▶ _ZIEL DER ÜBUNG_
Schreib bitte den Artikel über die Pubertät unten weiter, im Anschluss an seinen letzten Satz.

Krisenjahre Pubertät

Mai 2009 | Gesellschaft & Familie

Immer früher, immer länger, immer aggressiver
 
Was ist mit unserer Jugend los? Das fragt sich die Öffentlichkeit immer dann, wenn sich wieder ein Teenager bis zur Bewusstlosigkeit betrunken hat, wenn wieder ein Halbwüchsiger mit Gewalttaten Schlagzeilen gemacht hat. Was macht die Pubertät zu immer dramatischeren Krisenjahren? Das hat MEDIZIN populär Experten gefragt. Schließlich müssen sich die allermeisten Eltern zwar nicht mit solchen Extrem-Kindern herumschlagen, sind aber trotzdem extrem gefordert: Denn die Kampf- und Konfliktzeit Pubertät beginnt heute früher, endet nicht wie einst schon nach zwei, drei, sondern mitunter erst nach zehn Jahren und verläuft immer aggressiver. MEDIZIN populär über die Hintergründe.
 
Von Mag. Alexandra Wimmer und Mag. Sabine Stehrer

Zwölfjährige, körperlich voll ausgereifte Mädchen, die – geschminkt und gestylt – locker als 17-Jährige durchgehen, 13-jährige Burschen, die sich im Internet über Analverkehr und Intimrasur schlau machen und ihr „erstes Mal“ planen – die Geschlechtsreife beginnt immer früher. Um wie viel früher, weiß Dr. Martina Leibovici-Mühlberger, Gynäkologin, Psychotherapeutin, Erziehungsberaterin und Gründerin der ARGE Erziehungsberatung in Wien. „Im Jahr 1830 setzte bei den Mädchen die Menarche, also der Beginn der Monatsblutung, und damit die Pubertät mit rund 17 Jahren ein“, so die Expertin. „1980 lag der Beginn der Monatsblutung bei durchschnittlich 12,5 Jahren und heute beginnt sie nochmals rund ein dreiviertel Jahr früher.“ Auch bei den Burschen, bei denen die Pubertät nicht schlagartig, sondern nach und nach einsetzt, hat sich der Beginn nach vorne verschoben – sie erfolgt im Schnitt zwei Jahre später als bei den Mädchen.

▶ _DATENAUSZÜGE_
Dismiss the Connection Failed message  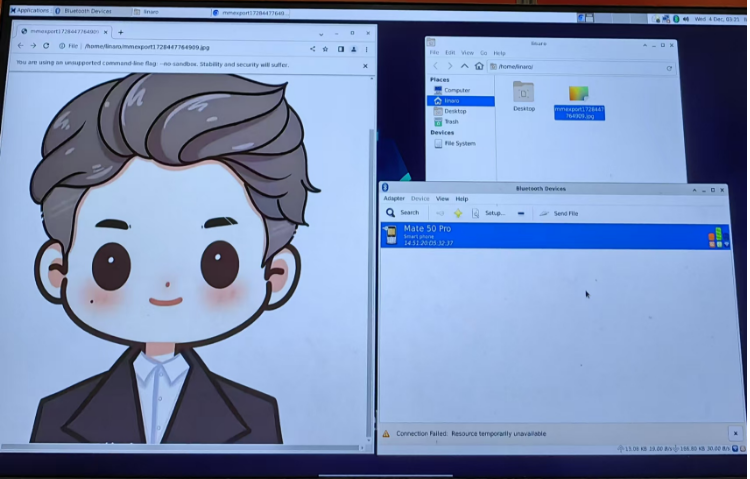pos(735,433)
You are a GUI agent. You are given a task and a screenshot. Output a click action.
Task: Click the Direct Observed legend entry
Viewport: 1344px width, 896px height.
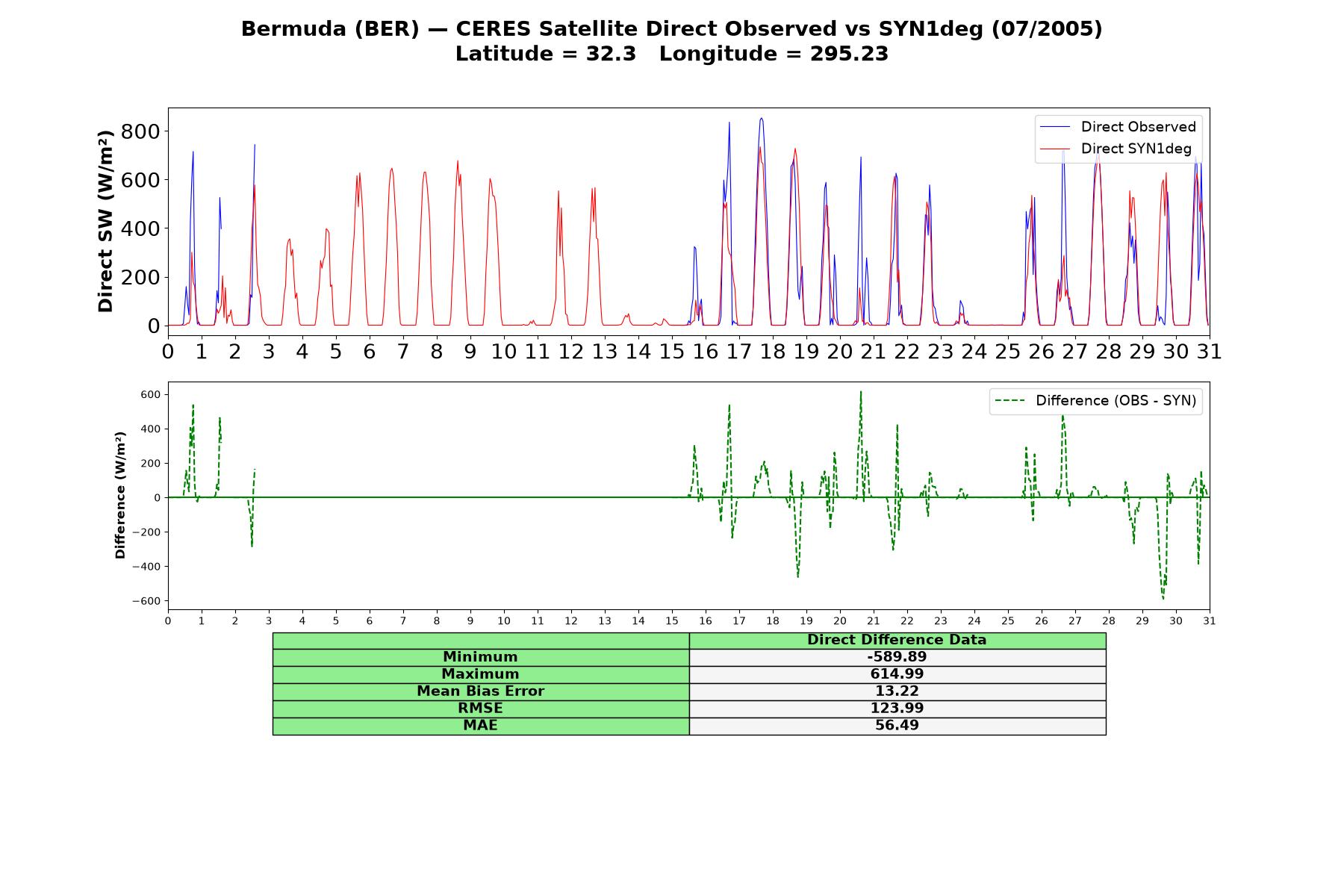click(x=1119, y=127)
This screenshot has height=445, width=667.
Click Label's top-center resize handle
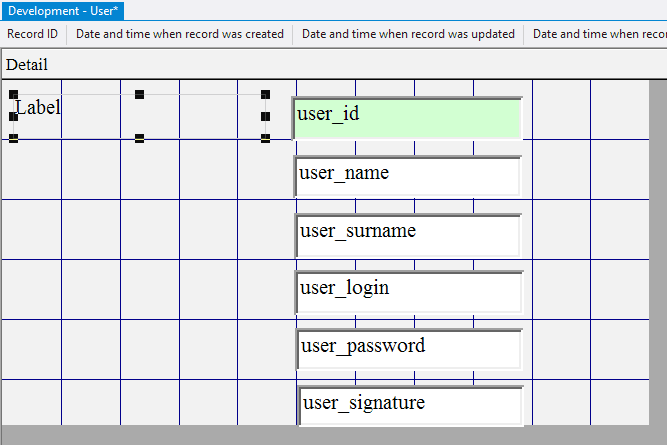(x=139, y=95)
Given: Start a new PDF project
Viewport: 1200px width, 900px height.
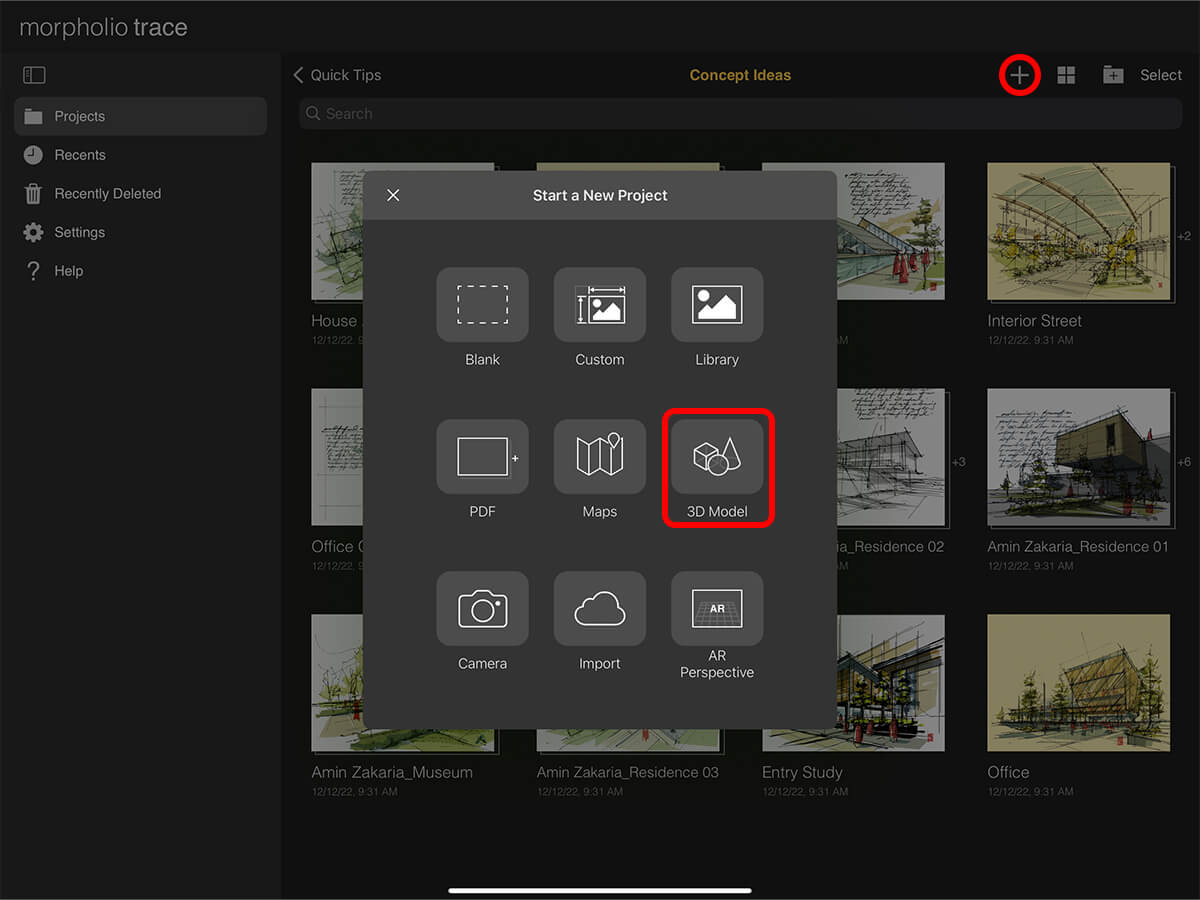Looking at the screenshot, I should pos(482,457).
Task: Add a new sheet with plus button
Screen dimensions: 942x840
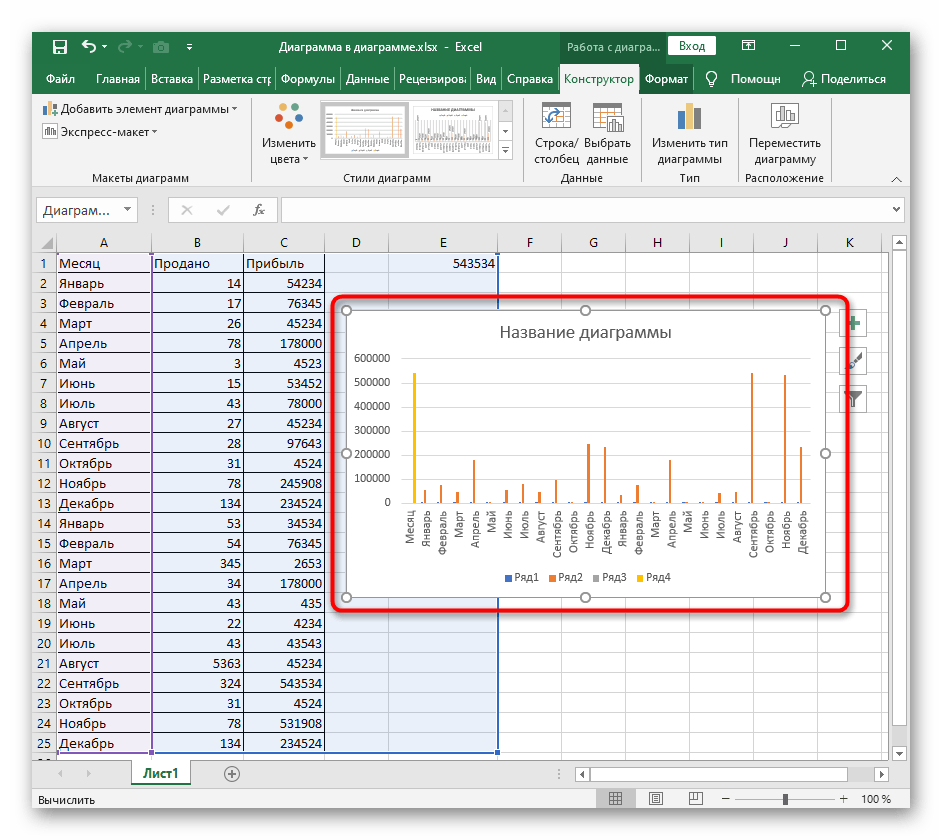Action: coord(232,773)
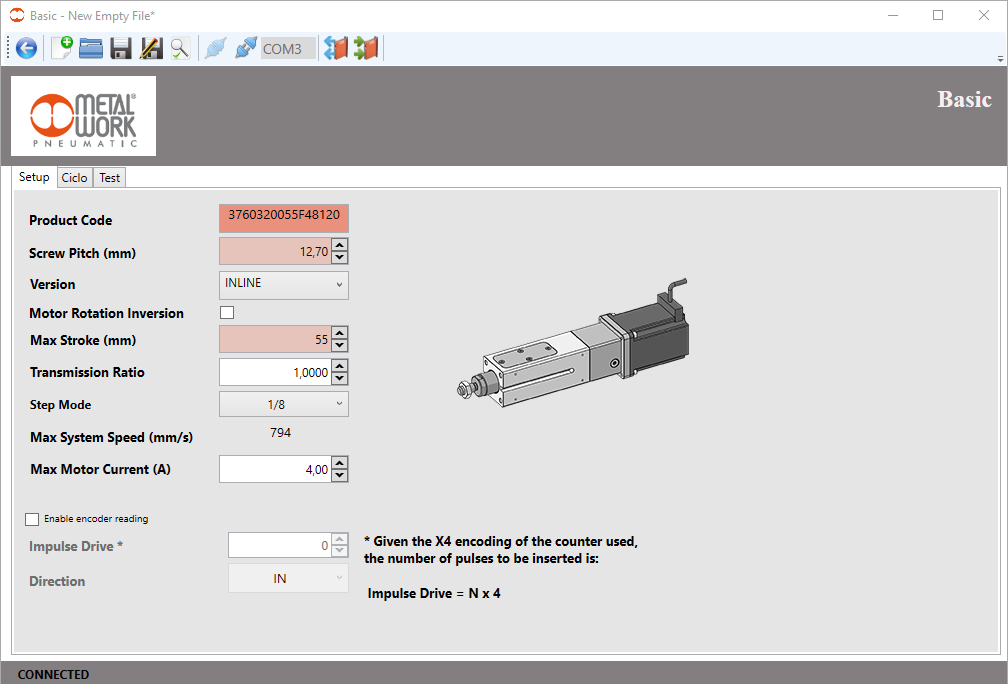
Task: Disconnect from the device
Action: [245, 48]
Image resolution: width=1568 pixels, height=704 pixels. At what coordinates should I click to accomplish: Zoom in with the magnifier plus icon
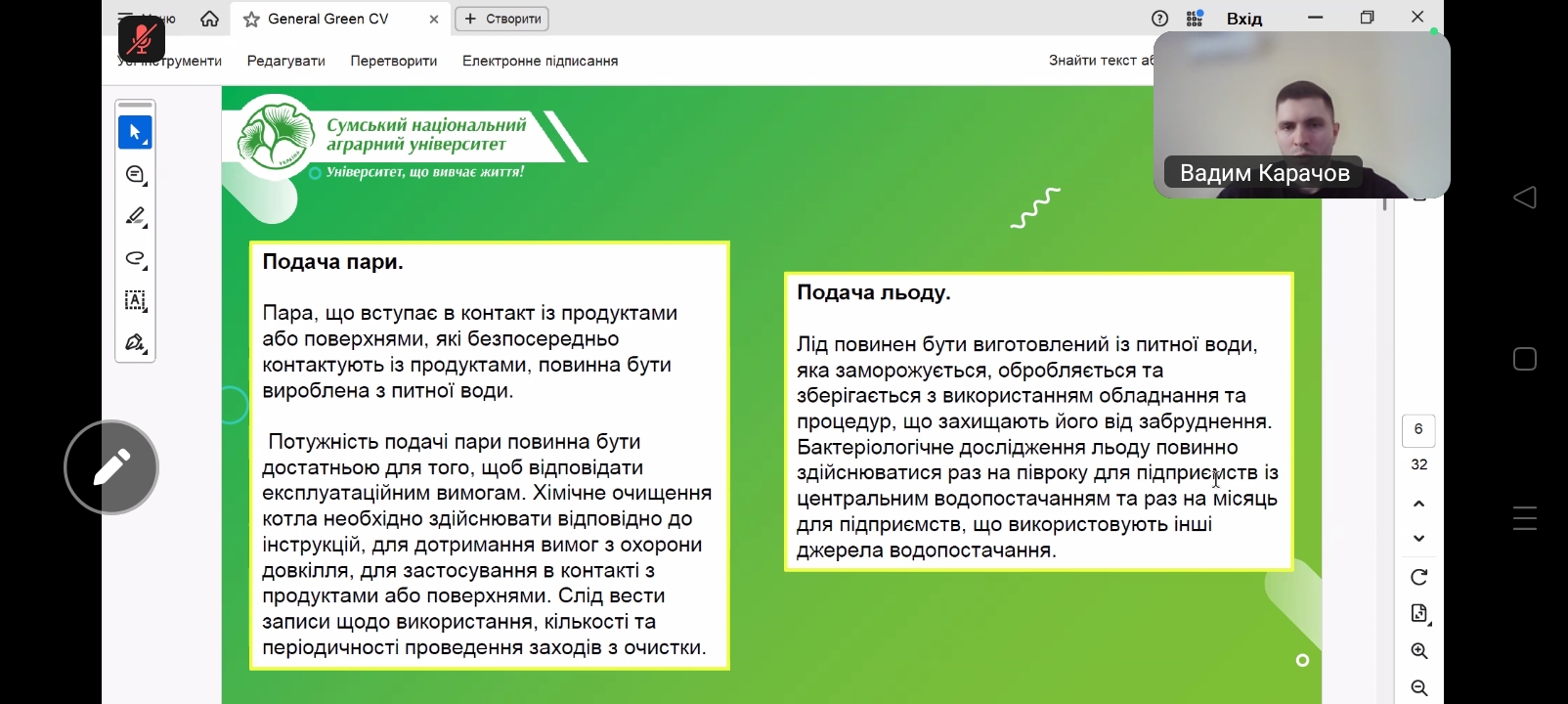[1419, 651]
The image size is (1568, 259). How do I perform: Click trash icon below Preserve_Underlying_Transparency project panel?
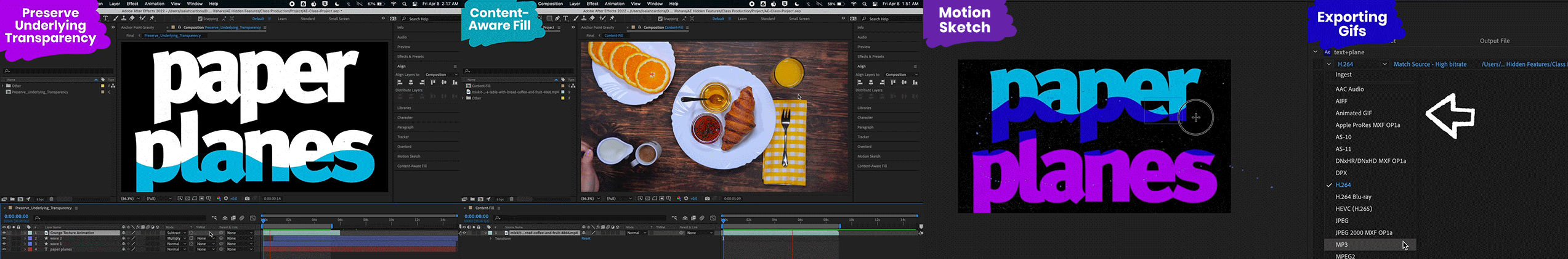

▶ _ERGEBNIS DER ÜBUNG_
Woran liegt die Frühreife der Kinder? „Sie kommt unter anderem daher, dass unsere Gesellschaft heute eine durchwegs gute und hochkalorische Ernährung bieten kann“, erklärt die Gynäkologin. „In der menschlichen Entwicklungsgeschichte gibt es erst seit den letzten paar Generationen ein über lange Strecken gesichertes Kalorienangebot.“ Was die Kalorienzufuhr bewirkt? „Im heranwachsenden Organismus wird ein Fettdepot angelegt – ab einem bestimmten Ausmaß erhält der weibliche Körper das Signal zu menstruieren.“ Die frühe Entwicklung der Burschen werde vor allem durch die zunehmende Sexualisierung der Gesellschaft durch die Medien gefördert. „Die ständige Präsenz von sexuellen Impulsen scheint stark stimulierend auf den Organismus zu wirken.“

Geschlechtsreife & Gehirn
Die Pubertät beginnt nicht nur früher, sie dauert auch wesentlich länger – waren es einst zwei, drei Jahre, so kann sie heute bis zu zehn Jahre dauern. Warum? „Die Pubertierenden haben zwar einen körperlich reifen Organismus, die neuro-physiologische Entwicklung hinkt aber nach, weil bestimmte Partien im Gehirn erst mit 21, 22 Jahren ausgereift sind“, weiß Leibovici-Mühlberger. Zu diesen Hirnpartien zählt etwa der präfrontale Cortex, der für das planerische Denken, die Voraussicht, das langfristige Abschätzen von Konsequenzen zuständig ist. Auch die Amygdala, verantwortlich für die Affektkontrolle, ist bei den Pubertierenden noch nicht ausgereift. Im Klartext: Trotz frühreifer Körper – die neurologische Reifezeit hat sich bis heute nicht wirklich verändert. Erst mit rund 20 Jahren geht die anstrengende Konflikt- und Kampfzeit ins junge Erwachsenenalter über.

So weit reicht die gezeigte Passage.